* Task to carry out:
Please repeat all of the records, keeping every word unchanged.

BEGIN

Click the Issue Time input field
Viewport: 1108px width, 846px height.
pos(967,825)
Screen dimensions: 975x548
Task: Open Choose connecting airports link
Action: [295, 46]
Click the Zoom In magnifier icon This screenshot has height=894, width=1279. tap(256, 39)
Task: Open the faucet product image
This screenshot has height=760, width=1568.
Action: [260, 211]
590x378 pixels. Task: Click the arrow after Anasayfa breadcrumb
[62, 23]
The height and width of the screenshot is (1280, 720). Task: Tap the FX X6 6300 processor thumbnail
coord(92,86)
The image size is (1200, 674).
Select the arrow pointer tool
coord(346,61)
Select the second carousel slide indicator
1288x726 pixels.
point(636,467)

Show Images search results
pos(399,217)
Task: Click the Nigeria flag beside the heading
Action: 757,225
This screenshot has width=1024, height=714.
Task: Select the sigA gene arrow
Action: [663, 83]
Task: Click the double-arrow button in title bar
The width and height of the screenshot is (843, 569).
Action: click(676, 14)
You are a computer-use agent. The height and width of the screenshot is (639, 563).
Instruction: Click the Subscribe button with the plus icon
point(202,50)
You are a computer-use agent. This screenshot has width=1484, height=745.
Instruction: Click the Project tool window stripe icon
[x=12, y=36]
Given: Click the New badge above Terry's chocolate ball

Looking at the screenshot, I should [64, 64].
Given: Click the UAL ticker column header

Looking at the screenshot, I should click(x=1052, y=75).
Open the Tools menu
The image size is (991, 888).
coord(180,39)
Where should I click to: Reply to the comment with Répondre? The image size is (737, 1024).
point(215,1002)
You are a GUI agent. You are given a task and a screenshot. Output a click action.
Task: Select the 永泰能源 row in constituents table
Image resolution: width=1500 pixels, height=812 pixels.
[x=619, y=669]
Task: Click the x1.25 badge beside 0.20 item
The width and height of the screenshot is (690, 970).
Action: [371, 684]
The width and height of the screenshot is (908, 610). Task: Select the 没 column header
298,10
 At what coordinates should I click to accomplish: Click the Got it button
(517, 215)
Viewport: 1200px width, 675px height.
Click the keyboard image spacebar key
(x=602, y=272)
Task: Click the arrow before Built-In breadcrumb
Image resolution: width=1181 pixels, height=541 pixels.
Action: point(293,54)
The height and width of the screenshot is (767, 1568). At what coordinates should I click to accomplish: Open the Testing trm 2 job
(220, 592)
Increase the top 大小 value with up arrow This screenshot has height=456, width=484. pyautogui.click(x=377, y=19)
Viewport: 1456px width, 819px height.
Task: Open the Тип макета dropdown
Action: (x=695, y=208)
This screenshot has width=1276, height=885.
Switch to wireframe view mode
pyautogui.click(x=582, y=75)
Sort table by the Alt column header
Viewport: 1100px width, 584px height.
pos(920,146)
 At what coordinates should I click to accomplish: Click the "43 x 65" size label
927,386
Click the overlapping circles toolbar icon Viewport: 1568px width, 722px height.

END

* Written answer:
Click the Issue Time input field
Viewport: 1108px width, 846px height.
pos(967,825)
Screen dimensions: 975x548
Task: Open Choose connecting airports link
Action: [295, 46]
Click the Zoom In magnifier icon This screenshot has height=894, width=1279. tap(256, 39)
Task: Open the faucet product image
This screenshot has height=760, width=1568.
Action: [260, 211]
590x378 pixels. Task: Click the arrow after Anasayfa breadcrumb
[62, 23]
The height and width of the screenshot is (1280, 720). Task: Tap the FX X6 6300 processor thumbnail
coord(92,86)
The image size is (1200, 674).
Select the arrow pointer tool
coord(346,61)
Select the second carousel slide indicator
1288x726 pixels.
point(636,467)

Show Images search results
pos(399,217)
Task: Click the Nigeria flag beside the heading
Action: 757,225
This screenshot has width=1024, height=714.
Task: Select the sigA gene arrow
Action: [663, 83]
Task: Click the double-arrow button in title bar
The width and height of the screenshot is (843, 569).
Action: click(676, 14)
You are a computer-use agent. The height and width of the screenshot is (639, 563).
Instruction: Click the Subscribe button with the plus icon
point(202,50)
You are a computer-use agent. This screenshot has width=1484, height=745.
Instruction: Click the Project tool window stripe icon
[x=12, y=36]
Given: Click the New badge above Terry's chocolate ball

Looking at the screenshot, I should [64, 64].
Given: Click the UAL ticker column header

Looking at the screenshot, I should click(x=1052, y=75).
Open the Tools menu
The image size is (991, 888).
coord(180,39)
Where should I click to: Reply to the comment with Répondre? The image size is (737, 1024).
point(215,1002)
You are a GUI agent. You are given a task and a screenshot. Output a click action.
Task: Select the 永泰能源 row in constituents table
Image resolution: width=1500 pixels, height=812 pixels.
[x=619, y=669]
Task: Click the x1.25 badge beside 0.20 item
The width and height of the screenshot is (690, 970).
Action: [371, 684]
The width and height of the screenshot is (908, 610). Task: Select the 没 column header
298,10
 At what coordinates should I click to accomplish: Click the Got it button
(517, 215)
Viewport: 1200px width, 675px height.
Click the keyboard image spacebar key
(x=602, y=272)
Task: Click the arrow before Built-In breadcrumb
Image resolution: width=1181 pixels, height=541 pixels.
Action: point(293,54)
The height and width of the screenshot is (767, 1568). At what coordinates should I click to accomplish: Open the Testing trm 2 job
(220, 592)
Increase the top 大小 value with up arrow This screenshot has height=456, width=484. pyautogui.click(x=377, y=19)
Viewport: 1456px width, 819px height.
Task: Open the Тип макета dropdown
Action: (x=695, y=208)
This screenshot has width=1276, height=885.
Switch to wireframe view mode
pyautogui.click(x=582, y=75)
Sort table by the Alt column header
Viewport: 1100px width, 584px height.
pos(920,146)
 At what coordinates should I click to accomplish: Click the "43 x 65" size label
927,386
Click the overlapping circles toolbar icon Viewport: 1568px width, 722px height.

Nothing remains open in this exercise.